STORM將長篇文章生成分解為兩個關鍵階段：

預寫作階段：系統進行基於網際網路的研究，收集參考資料並生成文章大綱
寫作階段：系統使用大綱和參考資料生成完整的帶引用的文章

2. 多視角問答機制

STORM採用兩種策略來提高問題的深度和廣度：

視角導向問答：透過調研相似主題的現有文章發現不同視角，用於控制問答過程
模擬對話：模擬維基百科編輯者與主題專家之間的對話，基於網際網路資源進行討論

3. Co-STORM協作增強版

Co-STORM是STORM的協作增強版本，支援人機協作的知識策展：

多類型LLM智能體：包括Co-STORM專家智能體和調節者
動態心智圖：維護動態更新的心智圖，組織收集的資訊為層次化概念結構
人機協作協定：實現轉換管理策略，支援人類與AI系統的順暢協作

技術架構

支援的元件

語言模型：

支援litellm支援的所有語言模型
可配置不同模型用於不同任務元件

檢索模組：支援多種搜尋引擎和檢索器：YouRM、BingSearch、VectorRM、SerperRM、BraveRM、SearXNG、DuckDuckGoSearchRM、TavilySearchRM、GoogleSearch和AzureAISearch

嵌入模型：

支援litellm支援的所有嵌入模型

模組化設計

STORM採用高度模組化的設計，基於dspy框架實現，包含四個主要模組：

知識策展模組：收集關於給定主題的廣泛資訊
大綱生成模組：透過生成層次化大綱來組織收集的資訊
文章生成模組：基於大綱和收集的資訊填充生成文章
文章潤飾模組：最佳化和增強寫作文章的呈現效果

安裝與使用

快速安裝

# 使用pip安裝
pip install knowledge-storm

# 或從原始碼安裝
git clone https://github.com/stanford-oval/storm.git
cd storm
conda create -n storm python=3.11
conda activate storm
pip install -r requirements.txt

基本使用範例

import os
from knowledge_storm import STORMWikiRunnerArguments, STORMWikiRunner, STORMWikiLMConfigs
from knowledge_storm.lm import LitellmModel
from knowledge_storm.rm import YouRM

# 配置語言模型
lm_configs = STORMWikiLMConfigs()
openai_kwargs = {
    'api_key': os.getenv("OPENAI_API_KEY"),
    'temperature': 1.0,
    'top_p': 0.9,
}

# 設定不同元件的模型
gpt_35 = LitellmModel(model='gpt-3.5-turbo', max_tokens=500, **openai_kwargs)
gpt_4 = LitellmModel(model='gpt-4o', max_tokens=3000, **openai_kwargs)
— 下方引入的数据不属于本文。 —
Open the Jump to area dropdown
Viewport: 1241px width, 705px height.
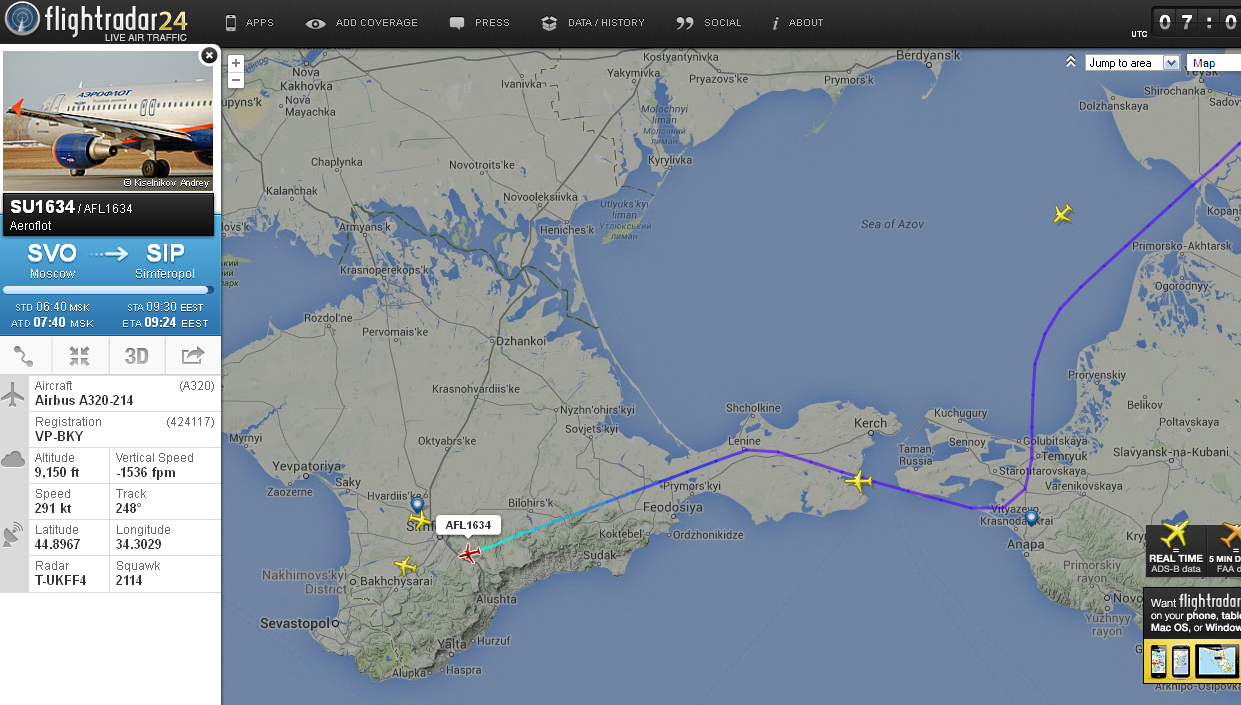pyautogui.click(x=1132, y=63)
lm_configs.set_conv_simulator_lm(gpt_35)
lm_configs.set_question_asker_lm(gpt_35)
lm_configs.set_outline_gen_lm(gpt_4)
lm_configs.set_article_gen_lm(gpt_4)
lm_configs.set_article_polish_lm(gpt_4)

# 配置檢索模組
engine_args = STORMWikiRunnerArguments(...)
rm = YouRM(ydc_api_key=os.getenv('YDC_API_KEY'), k=engine_args.search_top_k)
runner = STORMWikiRunner(engine_args, lm_configs, rm)

# 執行生成
topic = input('Topic: ')
runner.run(
    topic=topic,
    do_research=True,
    do_generate_outline=True,
    do_generate_article=True,
    do_polish_article=True,
)

Co-STORM使用範例

from knowledge_storm.collaborative_storm.engine import CollaborativeStormLMConfigs, RunnerArgument, CoStormRunner

# 配置Co-STORM
lm_config = CollaborativeStormLMConfigs()
# ... 配置各種語言模型 ...

topic = input('Topic: ')
runner_argument = RunnerArgument(topic=topic, ...)
costorm_runner = CoStormRunner(lm_config=lm_config, ...)

# 熱啟動系統
costorm_runner.warm_start()

# 進行協作對話
conv_turn = costorm_runner.step()
# 或注入使用者話語
costorm_runner.step(user_utterance="YOUR UTTERANCE HERE")

# 生成報告
costorm_runner.knowledge_base.reorganize()
article = costorm_runner.generate_report()

學術研究與資料集

研究論文

STORM的研究成果發表在NAACL 2024會議上，論文標題為《Assisting in Writing Wikipedia-like Articles From Scratch with Large Language Models》。Co-STORM的論文被EMNLP 2024主會議接收。

資料集貢獻

FreshWiki資料集：包含100篇高品質維基百科文章的集合，專注於2022年2月至2023年9月期間編輯最多的頁面。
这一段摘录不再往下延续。